In [None]:
"""
---------------------------------------------------------------------------------------------------------------------------------------------------------
This document contains code for calculating the Hessian using both a "manual" library-based approach. These were compared using the network ODEFunc, and 
appear to give identical results. The class Simple_Net is designed to allow comparison of these methods to analytical approaches.
---------------------------------------------------------------------------------------------------------------------------------------------------------
"""

In [None]:
%%bash
cd drive/MyDrive/colab_notebooks/calculating_hessians/testing_on_normal_nets/network_1

In [None]:
import torch
from torch import nn
import numpy as np
from torch.nn import Module
import torch.nn.functional as F
import time
import matplotlib.pyplot as plt
import torch.optim as optim

device = torch.device('cuda:' + str(0) if torch.cuda.is_available() else 'cpu')

In [None]:
class ODEFunc(nn.Module):

    def __init__(self):
        super(ODEFunc, self).__init__()

        #Define a very simple neural network architecture with 1 hidden layer.
        self.net = nn.Sequential(
            nn.Linear(2, 50),
            nn.Tanh(),
            nn.Linear(50, 2),
        )

        #Initialise the weights and biases for the linear layers.
        #The isinstance functions checks that the first input is an instance or subclass of the second argument.
        
        for m in self.net.modules():
          if isinstance(m, nn.Linear):
            nn.init.normal_(m.weight, mean=0, std=0.1)
            nn.init.constant_(m.bias, val=0)
        
    #The forward function defines how the data is passed through the neural net. 
    #In particular, it is called when you apply the neural net to an input variable.
    #We act the net on y**3 such that it is only learning to represent the matrix (see class Lambda)

    def forward(self, y):
        return self.net(y**3)

func = ODEFunc()

In [None]:
"""
-----------------------------------------------------------------------------------------------------------------------------------------
This produces a symmetric square matrix that is the same as that obtained with the approach given below (that uses library functions).
-----------------------------------------------------------------------------------------------------------------------------------------
"""

def get_manual_hessian(grads, parameters):
  """
  Calculation of the Hessian using nested for loops.
  Inputs: 
    grads:      tuple of gradient tensors. Created using something like grads = torch.autograd.grad(loss, parameters, create_graph=True).
    parameters: list of parameter objects. Created using something like parameters = optimizer.param_groups[0]['params'].
  """
  start = time.time()                       #Begin timer.

  n_params = 0
  for param in parameters:
    n_params += torch.numel(param)
  grads2 = torch.zeros(n_params,n_params)             #Create an matrix of zeros thas has the same shape as the Hessian.

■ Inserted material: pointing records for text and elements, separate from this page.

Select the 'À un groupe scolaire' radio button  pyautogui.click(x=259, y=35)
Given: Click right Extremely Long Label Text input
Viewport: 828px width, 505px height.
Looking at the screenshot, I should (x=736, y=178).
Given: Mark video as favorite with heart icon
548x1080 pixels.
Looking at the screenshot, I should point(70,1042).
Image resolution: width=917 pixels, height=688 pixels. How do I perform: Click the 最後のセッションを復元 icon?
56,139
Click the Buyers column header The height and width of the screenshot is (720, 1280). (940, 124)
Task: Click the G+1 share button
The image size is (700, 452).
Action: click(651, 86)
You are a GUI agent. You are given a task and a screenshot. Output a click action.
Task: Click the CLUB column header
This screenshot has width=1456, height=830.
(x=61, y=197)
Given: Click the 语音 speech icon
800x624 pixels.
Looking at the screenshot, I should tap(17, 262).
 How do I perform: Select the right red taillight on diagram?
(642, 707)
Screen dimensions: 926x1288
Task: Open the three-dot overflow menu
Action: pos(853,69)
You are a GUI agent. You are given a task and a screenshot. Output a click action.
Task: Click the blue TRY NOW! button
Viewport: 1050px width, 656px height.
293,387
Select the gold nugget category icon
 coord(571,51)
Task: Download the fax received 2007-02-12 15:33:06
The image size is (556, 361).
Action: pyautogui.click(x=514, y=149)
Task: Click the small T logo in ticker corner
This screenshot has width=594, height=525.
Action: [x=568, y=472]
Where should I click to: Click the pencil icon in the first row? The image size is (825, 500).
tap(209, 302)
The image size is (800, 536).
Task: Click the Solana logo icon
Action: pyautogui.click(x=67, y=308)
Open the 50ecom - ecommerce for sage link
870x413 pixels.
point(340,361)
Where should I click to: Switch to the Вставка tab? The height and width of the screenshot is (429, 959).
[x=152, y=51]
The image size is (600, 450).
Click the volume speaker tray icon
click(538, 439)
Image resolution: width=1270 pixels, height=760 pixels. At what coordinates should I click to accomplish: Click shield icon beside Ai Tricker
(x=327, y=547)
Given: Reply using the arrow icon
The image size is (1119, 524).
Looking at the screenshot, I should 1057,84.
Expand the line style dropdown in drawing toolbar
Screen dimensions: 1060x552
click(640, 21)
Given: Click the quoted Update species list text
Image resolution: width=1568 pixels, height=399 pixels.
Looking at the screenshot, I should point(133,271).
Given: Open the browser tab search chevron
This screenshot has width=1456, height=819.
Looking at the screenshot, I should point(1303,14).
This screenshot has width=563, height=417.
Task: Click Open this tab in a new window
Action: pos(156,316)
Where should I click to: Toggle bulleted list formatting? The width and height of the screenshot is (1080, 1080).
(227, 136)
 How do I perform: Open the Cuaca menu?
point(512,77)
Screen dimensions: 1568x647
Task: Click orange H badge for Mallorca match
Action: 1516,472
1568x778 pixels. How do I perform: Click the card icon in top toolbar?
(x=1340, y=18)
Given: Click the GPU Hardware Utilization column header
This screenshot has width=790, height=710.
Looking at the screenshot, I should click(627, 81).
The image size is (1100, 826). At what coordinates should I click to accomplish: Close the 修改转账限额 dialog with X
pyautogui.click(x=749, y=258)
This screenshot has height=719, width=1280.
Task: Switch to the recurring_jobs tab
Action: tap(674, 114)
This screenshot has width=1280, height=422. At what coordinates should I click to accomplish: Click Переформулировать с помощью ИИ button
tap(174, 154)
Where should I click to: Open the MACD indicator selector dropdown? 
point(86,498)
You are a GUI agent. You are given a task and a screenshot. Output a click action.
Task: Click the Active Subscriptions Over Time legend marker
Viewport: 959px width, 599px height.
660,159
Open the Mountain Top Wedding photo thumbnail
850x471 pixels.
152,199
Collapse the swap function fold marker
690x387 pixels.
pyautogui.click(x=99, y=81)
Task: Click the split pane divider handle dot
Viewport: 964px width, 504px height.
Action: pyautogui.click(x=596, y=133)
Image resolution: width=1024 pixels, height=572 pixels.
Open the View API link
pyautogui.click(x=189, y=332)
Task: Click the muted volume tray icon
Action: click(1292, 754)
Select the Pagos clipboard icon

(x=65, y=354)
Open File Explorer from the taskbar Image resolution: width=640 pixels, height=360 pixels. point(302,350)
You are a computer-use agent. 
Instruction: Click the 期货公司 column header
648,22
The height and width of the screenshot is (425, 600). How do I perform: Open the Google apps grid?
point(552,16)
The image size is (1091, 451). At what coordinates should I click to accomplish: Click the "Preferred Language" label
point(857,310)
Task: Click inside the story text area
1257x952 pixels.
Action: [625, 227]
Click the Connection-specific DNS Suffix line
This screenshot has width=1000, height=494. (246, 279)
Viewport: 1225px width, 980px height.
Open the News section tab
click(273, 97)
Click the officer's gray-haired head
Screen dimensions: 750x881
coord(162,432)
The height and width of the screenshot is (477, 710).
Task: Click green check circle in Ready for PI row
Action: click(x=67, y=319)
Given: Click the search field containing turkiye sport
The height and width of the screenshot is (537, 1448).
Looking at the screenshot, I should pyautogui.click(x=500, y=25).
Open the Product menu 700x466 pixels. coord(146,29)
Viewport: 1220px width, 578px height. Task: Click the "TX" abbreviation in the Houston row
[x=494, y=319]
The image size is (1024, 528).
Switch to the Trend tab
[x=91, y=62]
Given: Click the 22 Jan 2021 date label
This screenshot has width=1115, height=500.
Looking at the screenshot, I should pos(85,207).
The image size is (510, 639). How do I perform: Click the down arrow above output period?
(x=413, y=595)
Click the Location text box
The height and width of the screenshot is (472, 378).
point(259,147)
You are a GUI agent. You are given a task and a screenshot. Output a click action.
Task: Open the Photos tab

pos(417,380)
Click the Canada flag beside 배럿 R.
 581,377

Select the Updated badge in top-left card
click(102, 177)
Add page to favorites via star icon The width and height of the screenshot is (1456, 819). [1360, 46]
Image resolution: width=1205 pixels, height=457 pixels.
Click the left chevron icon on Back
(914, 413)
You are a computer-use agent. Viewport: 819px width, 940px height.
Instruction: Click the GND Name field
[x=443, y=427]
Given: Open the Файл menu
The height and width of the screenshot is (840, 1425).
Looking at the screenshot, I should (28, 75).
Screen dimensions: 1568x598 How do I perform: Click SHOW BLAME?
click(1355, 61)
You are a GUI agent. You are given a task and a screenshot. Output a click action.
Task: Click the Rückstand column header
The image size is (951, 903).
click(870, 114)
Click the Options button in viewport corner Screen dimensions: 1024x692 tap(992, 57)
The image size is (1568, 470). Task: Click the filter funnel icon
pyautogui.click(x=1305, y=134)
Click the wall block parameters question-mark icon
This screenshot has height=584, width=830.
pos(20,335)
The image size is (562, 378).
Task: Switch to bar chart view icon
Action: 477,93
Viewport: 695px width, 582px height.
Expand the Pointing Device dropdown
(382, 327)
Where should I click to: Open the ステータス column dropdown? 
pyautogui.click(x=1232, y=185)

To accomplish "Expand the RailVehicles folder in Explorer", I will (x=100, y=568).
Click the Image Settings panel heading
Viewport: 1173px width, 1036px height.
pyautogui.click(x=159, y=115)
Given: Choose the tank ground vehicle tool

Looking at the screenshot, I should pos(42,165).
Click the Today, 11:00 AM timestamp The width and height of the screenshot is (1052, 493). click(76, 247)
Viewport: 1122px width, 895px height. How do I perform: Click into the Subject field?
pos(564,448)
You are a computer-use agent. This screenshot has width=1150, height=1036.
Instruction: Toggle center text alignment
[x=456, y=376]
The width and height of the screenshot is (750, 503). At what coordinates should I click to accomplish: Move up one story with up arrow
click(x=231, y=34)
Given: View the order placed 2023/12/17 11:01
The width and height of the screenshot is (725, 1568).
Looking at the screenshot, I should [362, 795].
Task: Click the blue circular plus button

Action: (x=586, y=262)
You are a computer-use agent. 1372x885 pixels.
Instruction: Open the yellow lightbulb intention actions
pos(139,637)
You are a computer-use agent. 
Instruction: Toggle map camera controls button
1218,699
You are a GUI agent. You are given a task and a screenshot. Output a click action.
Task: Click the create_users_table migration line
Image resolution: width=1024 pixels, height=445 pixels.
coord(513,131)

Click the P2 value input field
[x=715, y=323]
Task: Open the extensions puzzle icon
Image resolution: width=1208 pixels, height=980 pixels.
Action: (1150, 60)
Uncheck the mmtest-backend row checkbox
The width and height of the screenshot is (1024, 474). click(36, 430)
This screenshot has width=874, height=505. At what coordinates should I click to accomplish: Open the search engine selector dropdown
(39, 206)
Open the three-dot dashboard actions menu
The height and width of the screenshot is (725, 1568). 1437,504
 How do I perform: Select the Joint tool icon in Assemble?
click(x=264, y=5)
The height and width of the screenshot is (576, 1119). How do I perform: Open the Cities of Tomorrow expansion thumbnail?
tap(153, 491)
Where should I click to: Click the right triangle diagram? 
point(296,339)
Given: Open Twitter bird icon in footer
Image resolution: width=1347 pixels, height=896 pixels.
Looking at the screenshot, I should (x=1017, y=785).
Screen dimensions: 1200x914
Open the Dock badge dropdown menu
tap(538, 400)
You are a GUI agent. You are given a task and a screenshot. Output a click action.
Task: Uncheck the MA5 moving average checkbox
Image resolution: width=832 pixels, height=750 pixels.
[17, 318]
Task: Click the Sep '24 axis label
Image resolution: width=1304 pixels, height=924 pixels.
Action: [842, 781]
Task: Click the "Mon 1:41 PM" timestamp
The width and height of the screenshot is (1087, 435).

  y_counter = 0                                       #y_direction refers to row number in the Hessian.

  for grad in grads:
      grad = torch.reshape(grad, [-1])                                  #Rearrange the gradient information into a vector.        

      for j, g in enumerate(grad):
        x_counter = 0                                                   #x_direction refers to column number in the Hessian.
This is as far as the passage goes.